Document segment —
++++
The Club yesterday released its delayed accounts for the year ended 31 July 2019. To put this in perspective it is SD’s first twelve months in charge and we are just about recovered from the second defeat at Wembley. Having completed the takeover just after relegation to the third tier the new owners had a real tough job on their hands getting the wage costs down to accommodate the £10m drop in sky money. Not an easy task with players on contracts with higher wages than they would get elsewhere, so how did they do?

Keeping it simple here’s the results.

Division League 1 Championship

Year July 19 July 18

£S £000 £000

Turnover 8,693 63,691 1

Cost of sales (2400) (1745)

Gross Profit 56293 61946

Overheads (46337) (88333) 2

Profit/Loss 9956 (26387) 3

Operating cost (20538) - 4

Loss (11242) (26387)
++++
Written exercise 1 —
Extract the passage of the piece on the club's 2019 accounts between "Cost of sales" and "Loss (11242) (26387)", inclusive.
Written exercise 2 —
In the piece on the club's 2019 accounts, why did the new owners need to cut wage costs, and what made that difficult?

Provided records —
++++
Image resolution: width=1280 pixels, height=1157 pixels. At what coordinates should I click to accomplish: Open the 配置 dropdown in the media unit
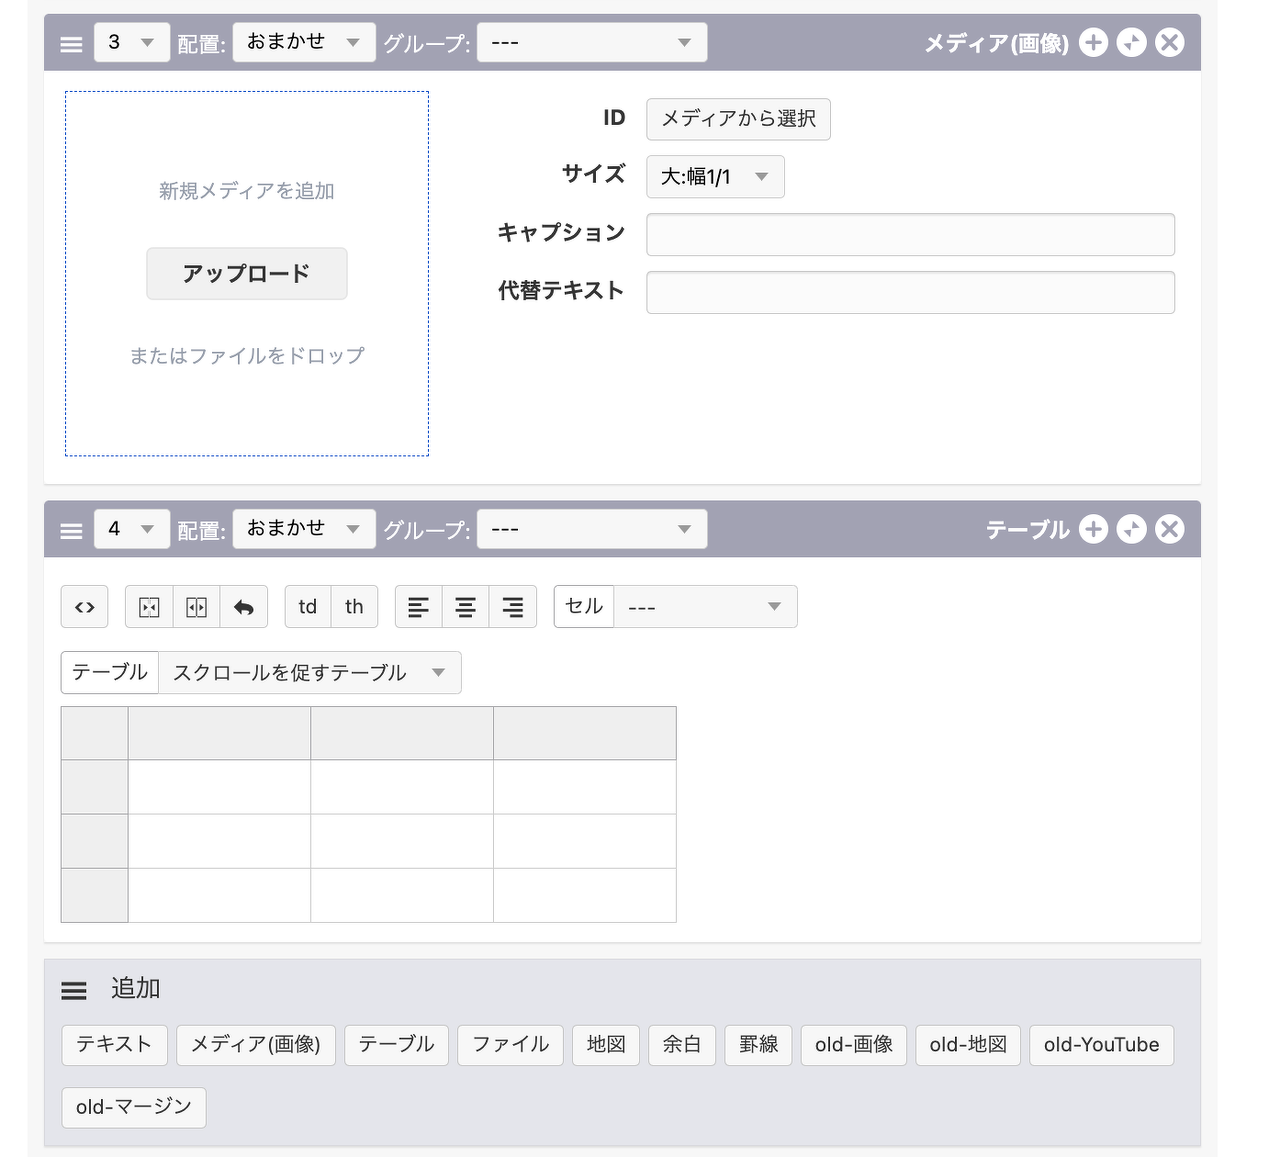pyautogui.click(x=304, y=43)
++++
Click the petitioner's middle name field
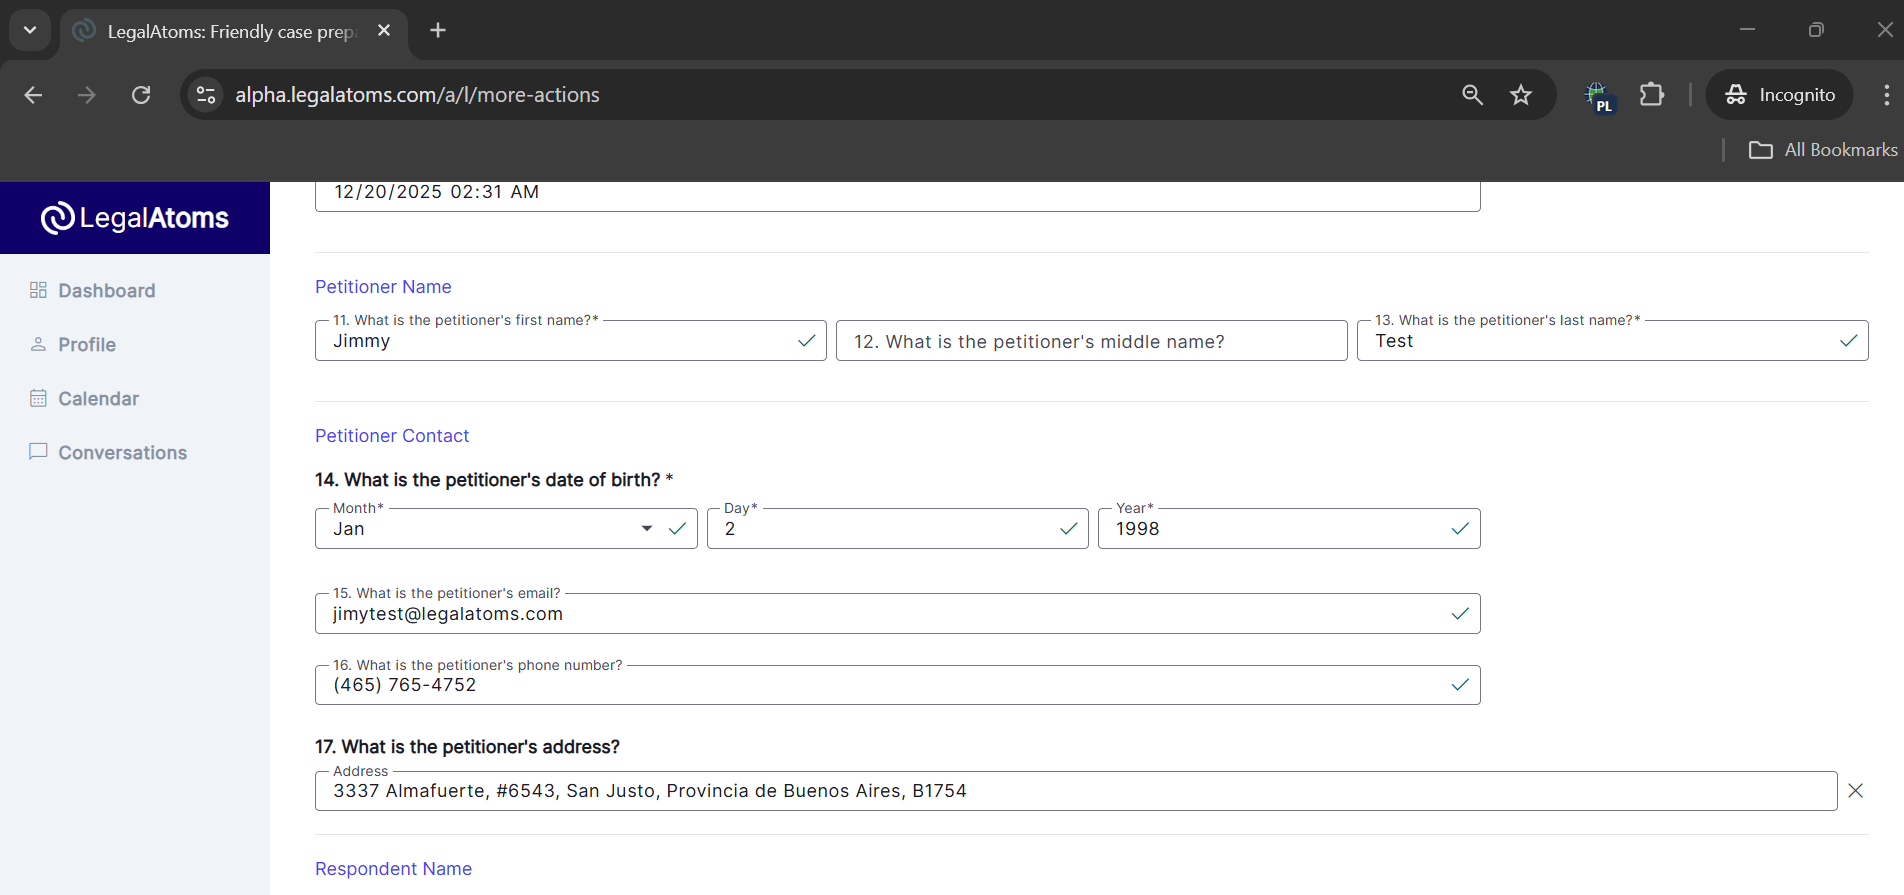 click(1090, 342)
++++
Complete response 1 —
Cost of sales (2400) (1745)

Gross Profit 56293 61946

Overheads (46337) (88333) 2

Profit/Loss 9956 (26387) 3

Operating cost (20538) - 4

Loss (11242) (26387)

Complete response 2 —
After relegation to the third tier, the club lost £10m in Sky money, so wage costs had to come down to absorb that drop. This was hard because some players were on contracts paying higher wages than they would get elsewhere.